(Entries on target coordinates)
★ ★ ★ ★ ★ ★ ★

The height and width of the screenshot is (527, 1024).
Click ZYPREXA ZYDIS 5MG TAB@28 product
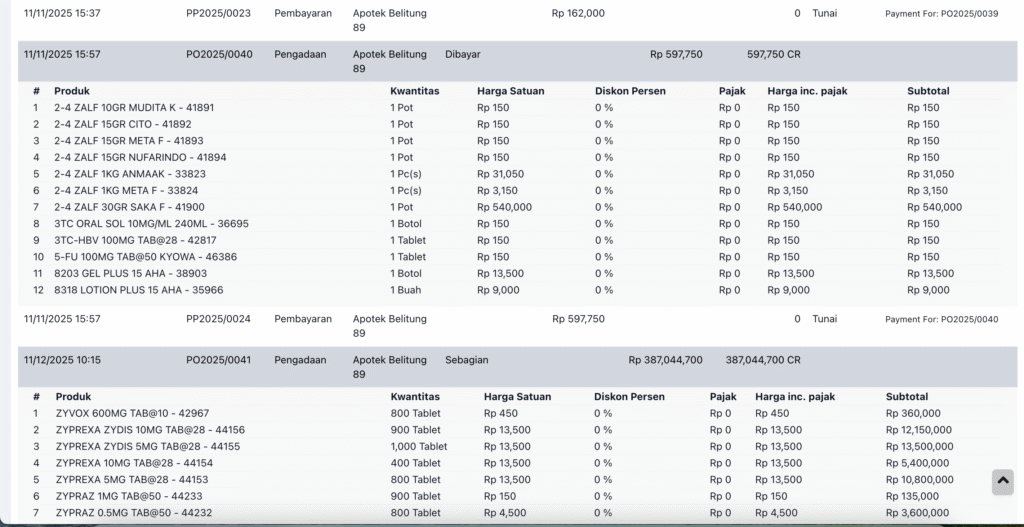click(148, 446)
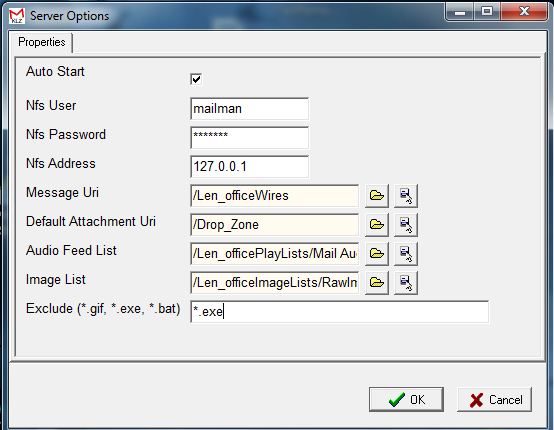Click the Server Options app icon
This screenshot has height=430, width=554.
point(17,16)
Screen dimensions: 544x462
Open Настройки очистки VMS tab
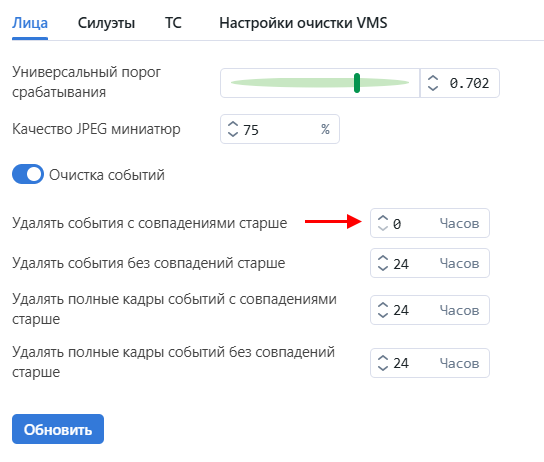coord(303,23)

★ ★ ★ ★ ★ ★ ★

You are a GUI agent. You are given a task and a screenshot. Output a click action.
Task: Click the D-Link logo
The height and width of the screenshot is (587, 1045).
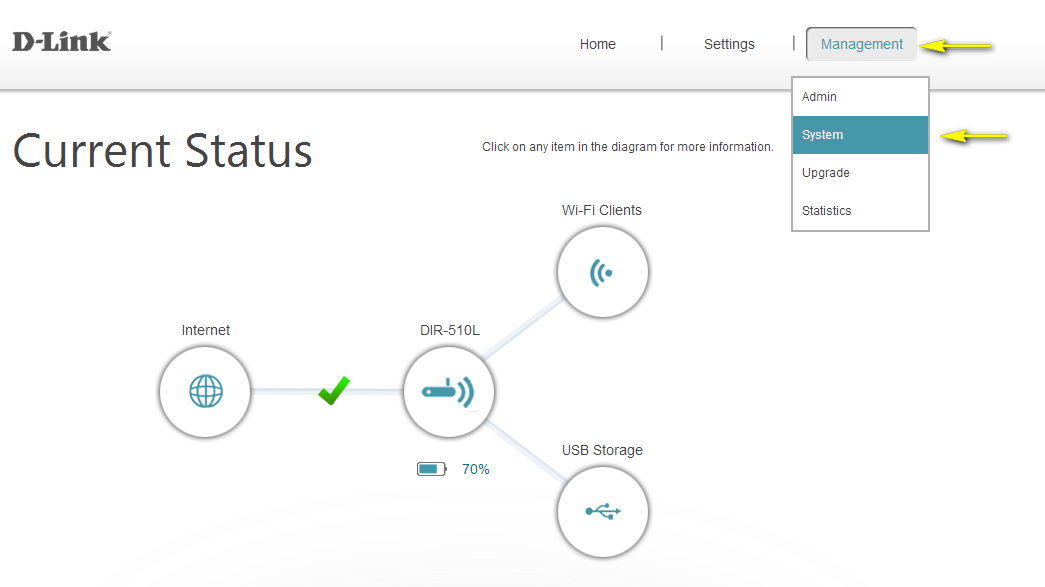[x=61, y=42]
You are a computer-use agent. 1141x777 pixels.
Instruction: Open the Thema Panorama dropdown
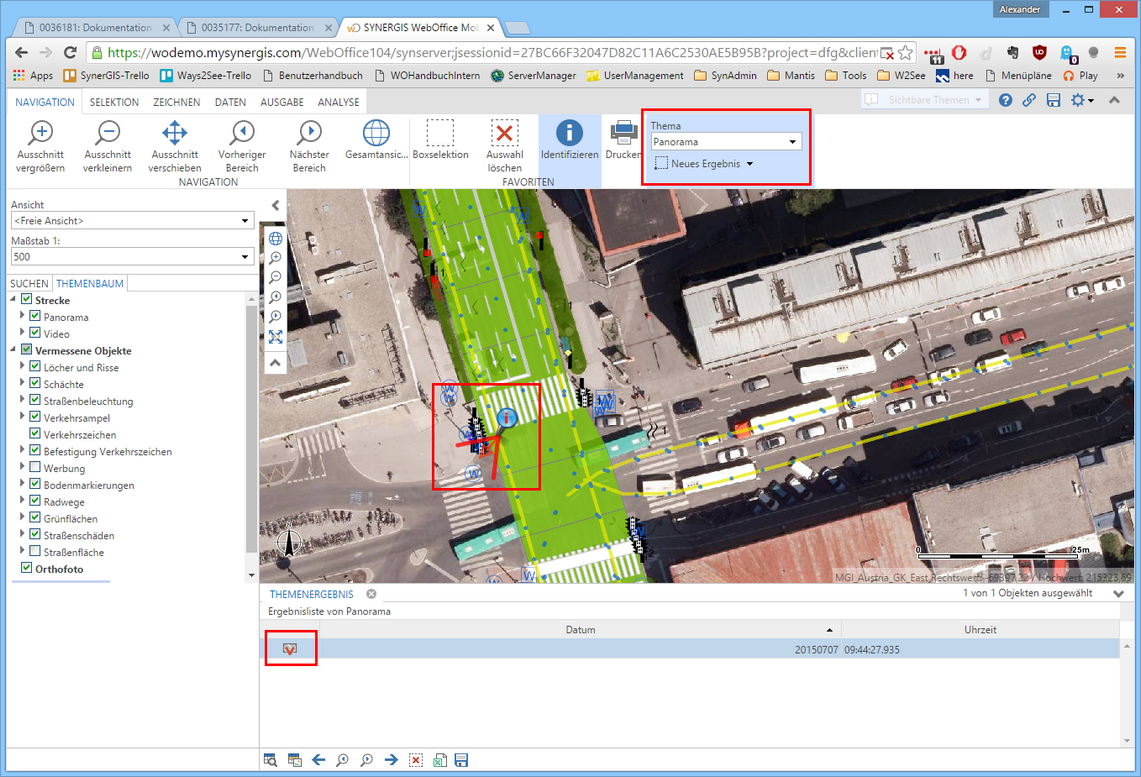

★ ★ ★ ★ ★ ★ ★

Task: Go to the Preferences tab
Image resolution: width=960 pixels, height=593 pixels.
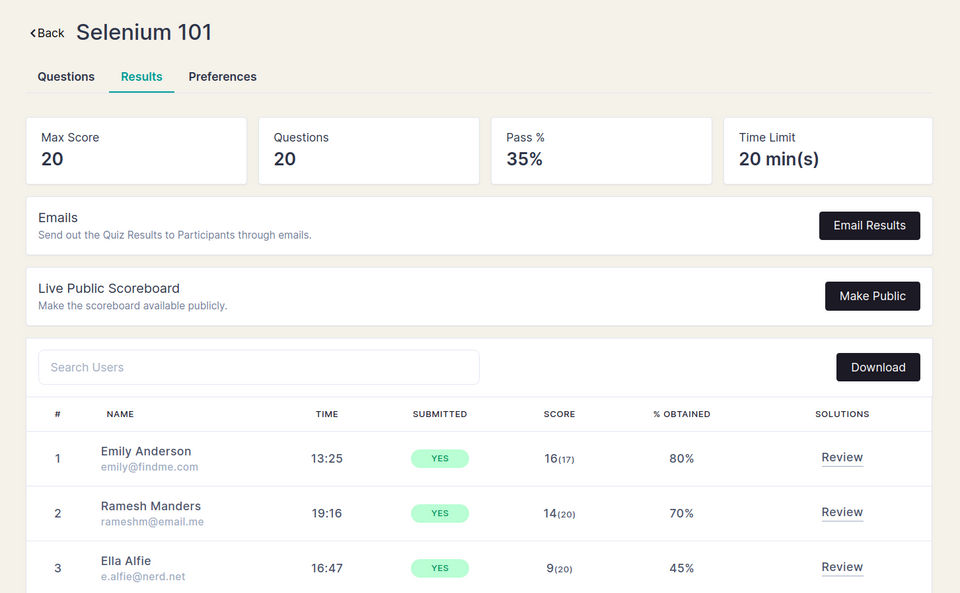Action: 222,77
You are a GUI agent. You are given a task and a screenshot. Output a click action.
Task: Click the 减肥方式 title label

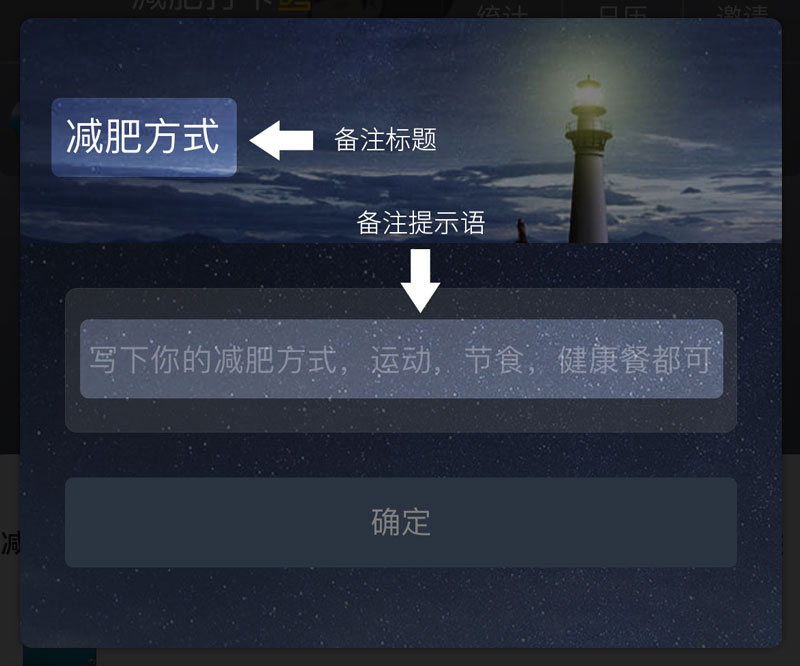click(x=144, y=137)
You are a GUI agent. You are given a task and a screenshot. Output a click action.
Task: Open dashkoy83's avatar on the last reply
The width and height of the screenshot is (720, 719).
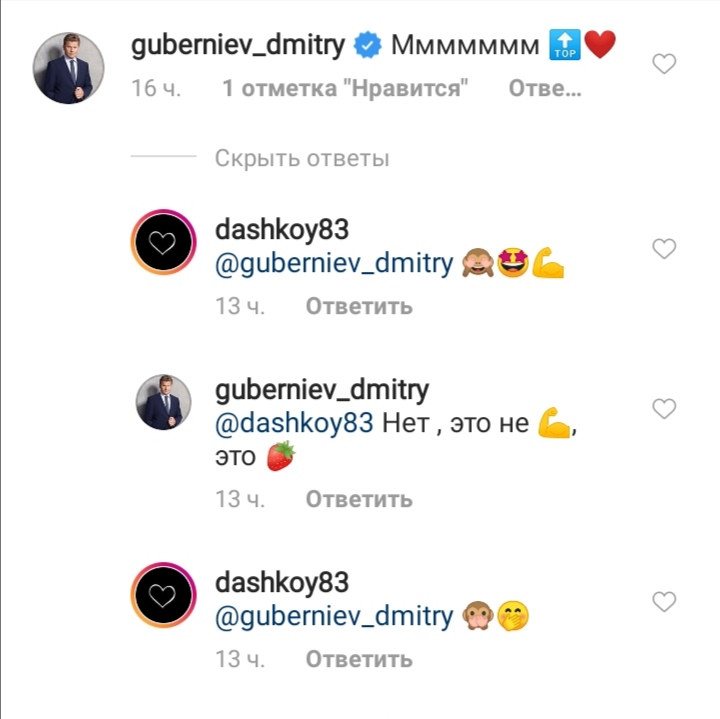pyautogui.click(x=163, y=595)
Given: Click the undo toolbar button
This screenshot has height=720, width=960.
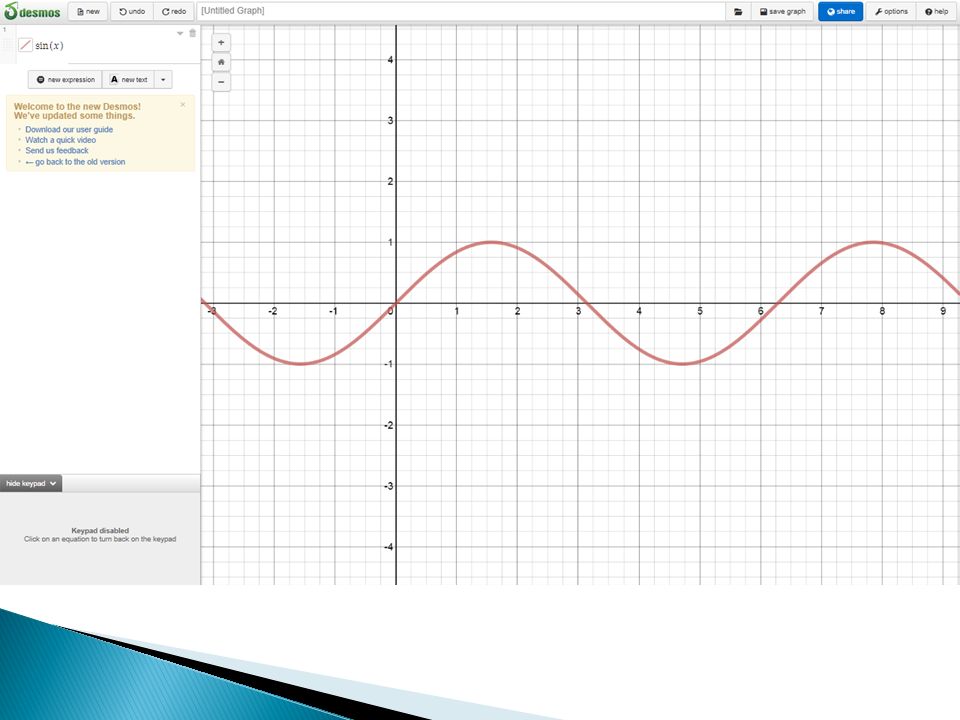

★ ★ ★ ★ ★ ★ ★

→ EXERCISE AIM: Recast the stretch of records from the line containing "The height and width of the screenshot is (527, 1024)." through the line containing "coord(303,23)" as a Markdown table with the columns Row and Line, omitting blank lines and the pictures.

→ TASK RESPONSE:
| Row | Line |
|---|---|
| 1 | The height and width of the screenshot is (527, 1024). |
| 2 | Click ZYPREXA ZYDIS 5MG TAB@28 product |
| 3 | click(148, 446) |
| 4 | Click the Server Options app icon |
| 5 | This screenshot has height=430, width=554. |
| 6 | point(17,16) |
| 7 | Screen dimensions: 544x462 |
| 8 | Open Настройки очистки VMS tab |
| 9 | coord(303,23) |